Già oggi, la ricerca mostra che un’IA può risultare più persuasiva di un essere umano su temi divisivi come armi o ambiente. Perché è più calma, più logica, meno viscerale. Un bravo mentitore con la faccia da consulente McKinsey. E se oggi può convincere qualcuno a votare per un referendum, domani potrà orchestrare un’intera campagna di disinformazione elettorale su misura, targettizzando individui con la precisione di un cecchino narrativo.

La guerra dell’opinione pubblica sta cambiando pelle. I deepfake sono solo la punta dell’iceberg. Il vero gioco sarà nell’orchestrazione, nella capacità di generare ecosistemi narrativi coerenti, multipiattaforma, sincronizzati. E chi possiede l’IA agentica più avanzata, possiede la verità. O almeno, la sua versione più cliccabile.

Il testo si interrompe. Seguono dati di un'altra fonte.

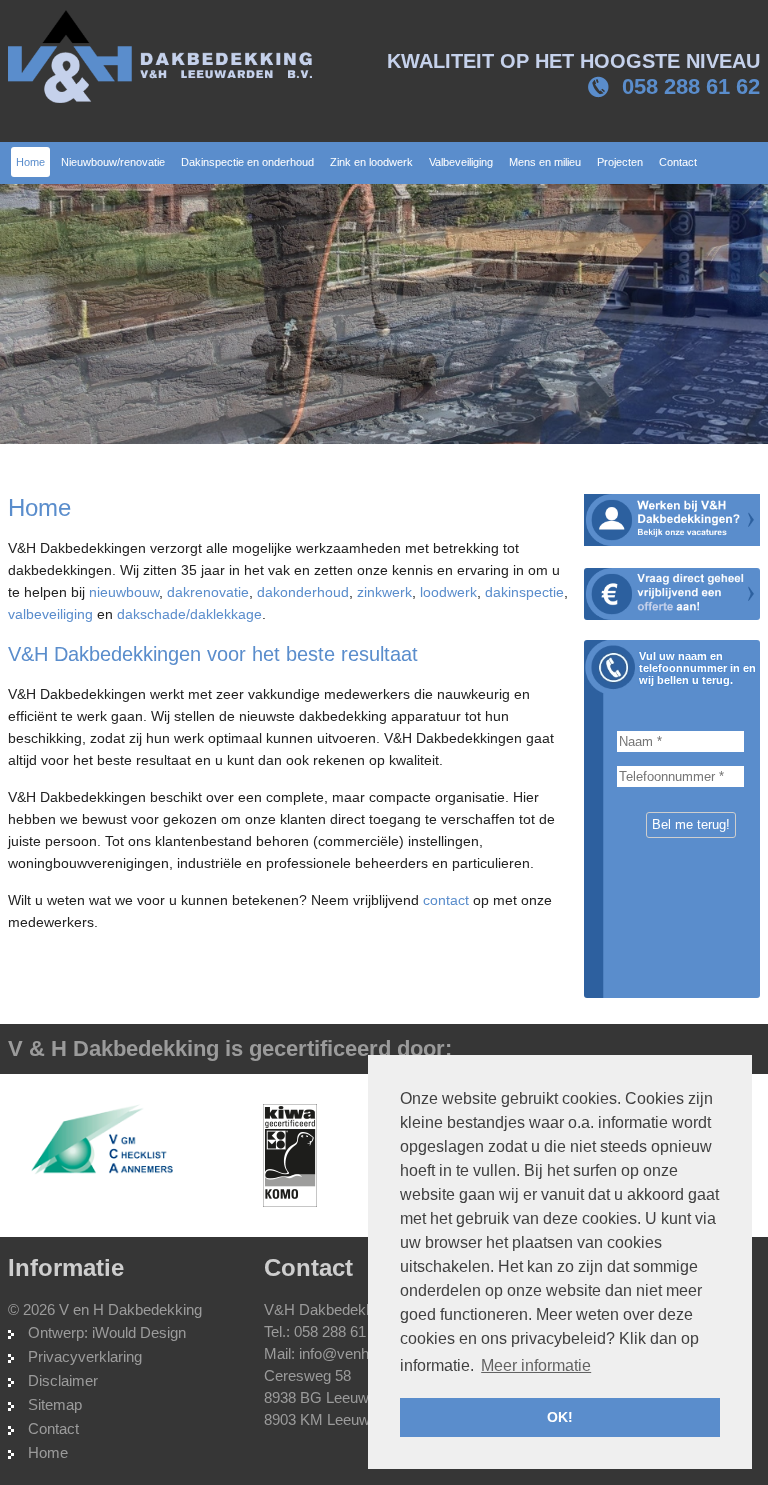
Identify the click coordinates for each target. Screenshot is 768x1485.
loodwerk (448, 592)
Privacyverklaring (85, 1356)
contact (446, 900)
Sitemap (55, 1404)
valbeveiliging (50, 614)
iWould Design (139, 1332)
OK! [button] (560, 1417)
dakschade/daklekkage (189, 614)
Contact (53, 1428)
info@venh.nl (341, 1353)
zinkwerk (384, 592)
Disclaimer (63, 1380)
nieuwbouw (124, 592)
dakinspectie (524, 592)
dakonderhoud (303, 592)
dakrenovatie (208, 592)
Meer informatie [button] (536, 1365)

Anche la sfera militare si sta adeguando al nuovo dogma. Non stiamo parlando di Terminator, ma di gerarchie operative digitali che supportano le decisioni umane sul campo, gestiscono logistica, predicono mosse nemiche, suggeriscono strategie di ingaggio. Il progetto dell’X-62A Vista, jet F-16 pilotato da IA, è l’anteprima. L’obiettivo è chiaro: mille velivoli autonomi, perfettamente coordinati, con margini d’errore sotto controllo e una reattività che nessun pilota in carne e ossa può eguagliare.

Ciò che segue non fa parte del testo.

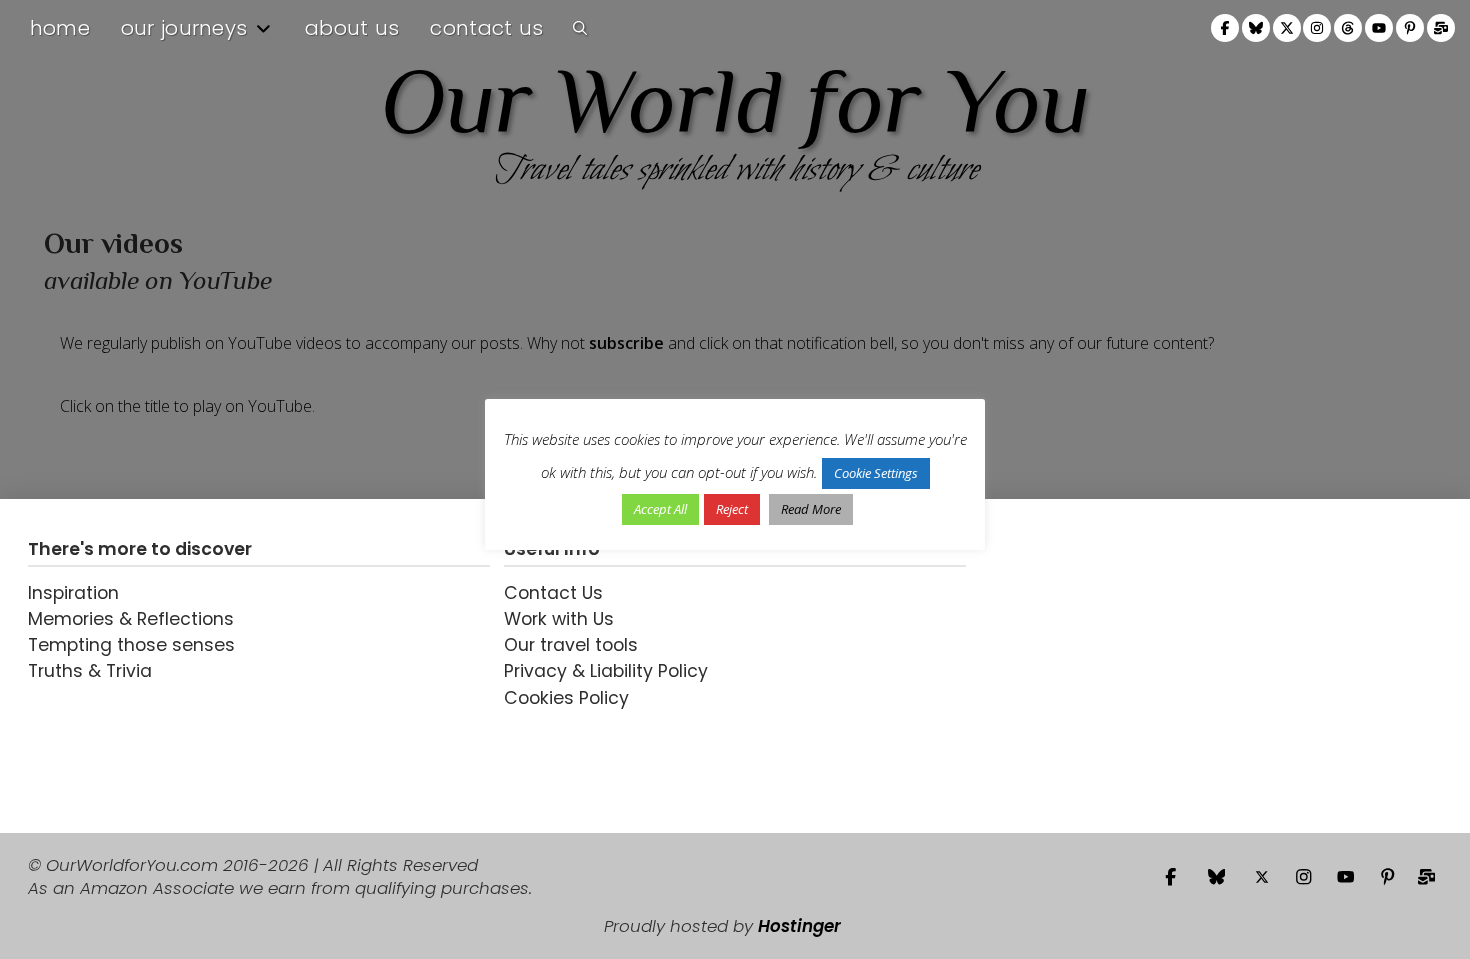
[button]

La sfida etica è già qui, ma la risposta sarà politica prima che filosofica. Chi deciderà quando l’IA può premere un grilletto? Chi sarà legalmente responsabile di un errore? E quanto controllo umano è realistico mantenere, quando la velocità operativa richiesta supera le capacità cognitive di qualsiasi ufficiale?

Nel frattempo, le divergenze si moltiplicano anche tra alleati. L’AI Action Summit di Parigi ha mostrato le crepe nella governance occidentale dell’IA: da un lato l’Europa, prudente, legalista, con l’ossessione della regolamentazione preventiva. Dall’altro gli USA, più aggressivi, interessati a preservare la leadership industriale anche a costo di una maggiore tolleranza al rischio.

Ecco il vero pericolo: mentre il mondo litiga su chi deve mettere i paletti, l’IA agentica si espande come un virus, colonizza processi, automatizza apparati, riscrive equilibri. Non aspetta che l’ONU decida il protocollo. Non ha tempo per i comitati etici. Funziona, agisce, cresce.

La geopolitica, semplicemente, non è più solo una questione di eserciti e trattati. È un algoritmo in esecuzione. E nessuno ha ancora scritto la sua clausola di interruzione.